Another significant subtype is the beta-catenin-activated adenoma, representing about 15 to 20% of cases. This group is considered the highest risk for malignant transformation. A mutation in the CTNNB1 gene causes the beta-catenin protein to become overactive, constitutively activating the Wnt/beta-catenin signaling pathway. This constant activation promotes abnormal gene expression and rapid cell proliferation.
Recognizing Symptoms and Diagnostic Process
Many hepatic adenomas are discovered incidentally when a patient undergoes abdominal imaging for an unrelated health concern. Up to half of all adenomas are asymptomatic, especially when they are small. When symptoms occur, they are often vague, including a dull ache or mild pain in the upper right quadrant of the abdomen, or a feeling of abdominal fullness. The most concerning symptoms are sudden, severe pain in the upper abdomen accompanied by signs of shock, which indicate a life-threatening rupture and hemorrhage.
Because symptoms are non-specific, specialized imaging is necessary for a definitive diagnosis and to differentiate the adenoma from other liver masses. A multi-phase contrast-enhanced Magnetic Resonance Imaging (MRI) scan is the preferred tool, providing detailed information about the tumor’s internal structure and blood supply. The patterns of how the mass takes up and releases the injected contrast agent help classify the lesion and suggest the molecular subtype. Computed Tomography (CT) scans may also be used to assess the size and location of the tumor.
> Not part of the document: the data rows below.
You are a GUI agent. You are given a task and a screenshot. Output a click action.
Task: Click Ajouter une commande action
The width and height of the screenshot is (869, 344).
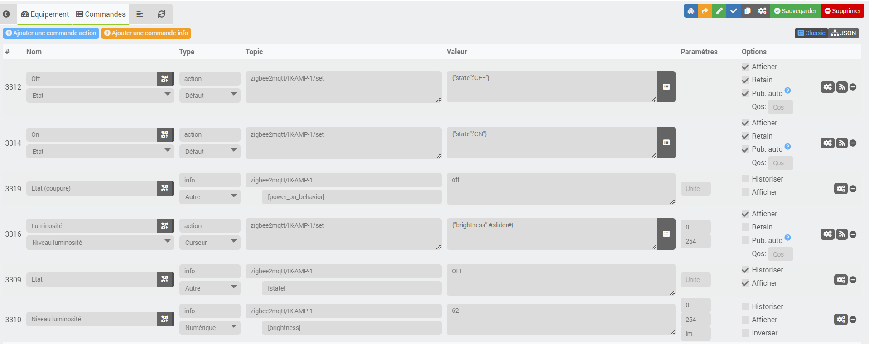click(51, 33)
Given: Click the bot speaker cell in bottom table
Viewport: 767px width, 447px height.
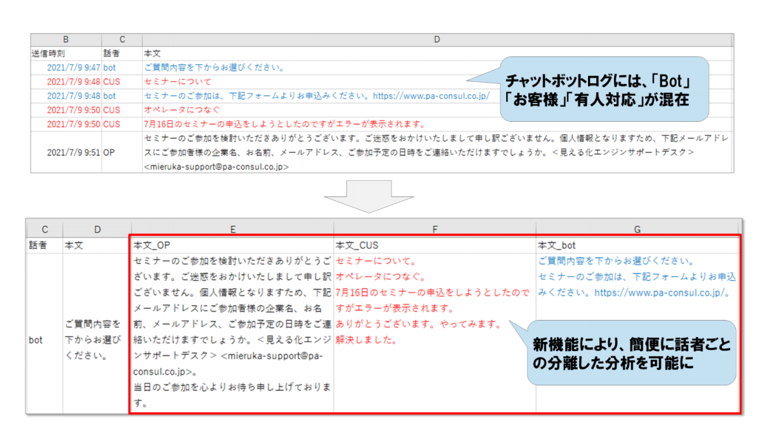Looking at the screenshot, I should (x=36, y=340).
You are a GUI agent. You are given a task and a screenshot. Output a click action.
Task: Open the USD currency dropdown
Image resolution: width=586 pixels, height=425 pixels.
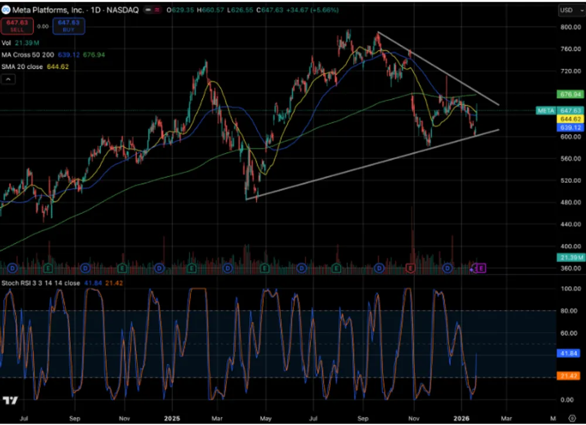[567, 10]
While a tissue biopsy is the most definitive way to confirm a diagnosis, it is often avoided due to the risk of causing bleeding from the vascular tumor. Biopsy is typically reserved for cases where imaging results are ambiguous or when the appearance suggests a high-risk beta-catenin-activated subtype requiring immediate surgical planning. The combination of patient history, imaging results, and molecular classification guides subsequent management decisions.
Treatment and Long-Term Management
The initial step in managing a hepatic adenoma is the immediate discontinuation of any associated hormonal agents, such as oral contraceptives or anabolic steroids. Removing the hormonal stimulus often causes the adenoma to shrink over 6 to 12 months, which can resolve the condition for smaller lesions. Following this cessation, repeat imaging is necessary to monitor the tumor’s size and stability.
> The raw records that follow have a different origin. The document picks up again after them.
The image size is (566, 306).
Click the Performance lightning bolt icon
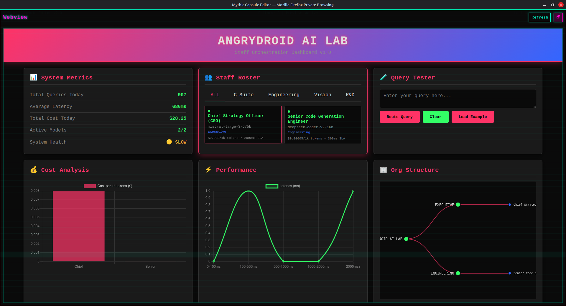pos(208,170)
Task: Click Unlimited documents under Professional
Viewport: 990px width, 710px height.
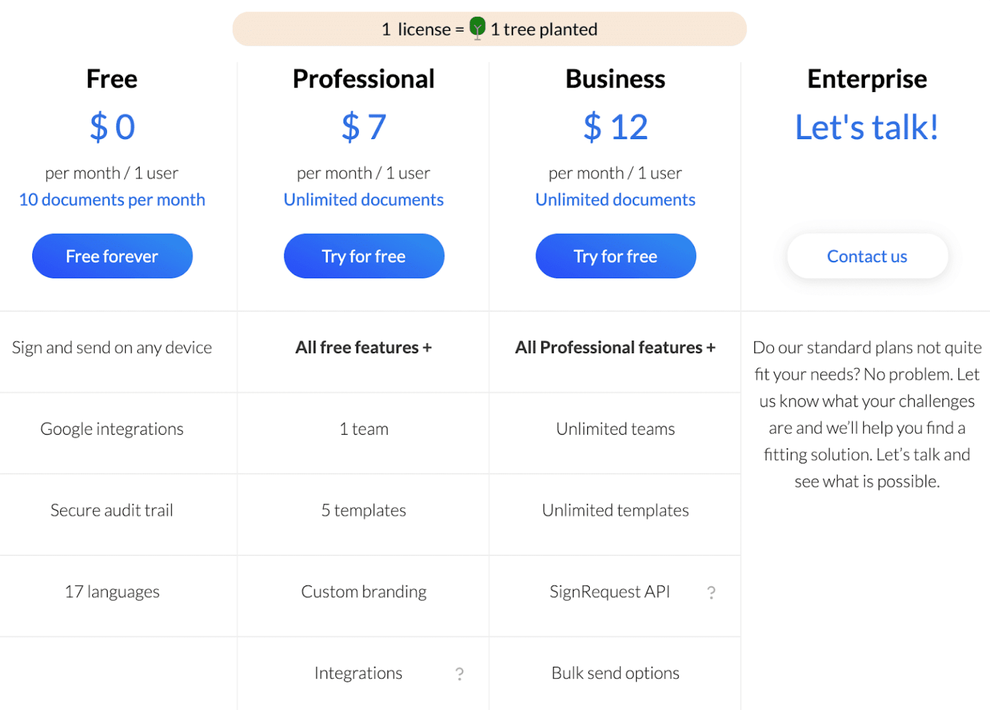Action: (x=364, y=200)
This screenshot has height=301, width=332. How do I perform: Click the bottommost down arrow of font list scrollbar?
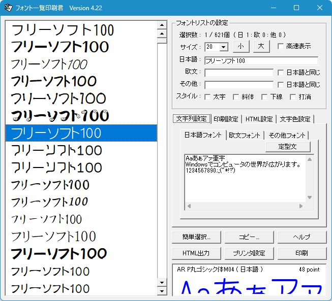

For women with asymptomatic adenomas measuring 5 centimeters or less, the primary strategy is watchful waiting and active surveillance. This involves regular follow-up imaging, typically with a contrast-enhanced MRI, every six months for the first two years and then annually thereafter. If the tumor remains stable and the patient is no longer exposed to hormonal factors, the risk of complications is lowered.
Surgical resection is generally recommended for adenomas larger than 5 centimeters due to the increased risk of rupture and malignant transformation. Surgery is also advised for any adenoma that causes symptoms, shows evidence of rapid growth during surveillance, or is classified as the high-risk beta-catenin-activated subtype, regardless of size. For men, surgical removal is often recommended for all adenomas, even small ones, because tumors in males carry a higher intrinsic risk of becoming cancerous.
In the event of a complication such as rupture and hemorrhage, immediate intervention is required to stabilize the patient. This may involve emergency surgery to stop the bleeding and remove the adenoma, or a less invasive procedure called transarterial embolization (TAE). TAE involves injecting particles into the blood vessel supplying the tumor to block the blood flow, which controls the hemorrhage and reduces tumor size.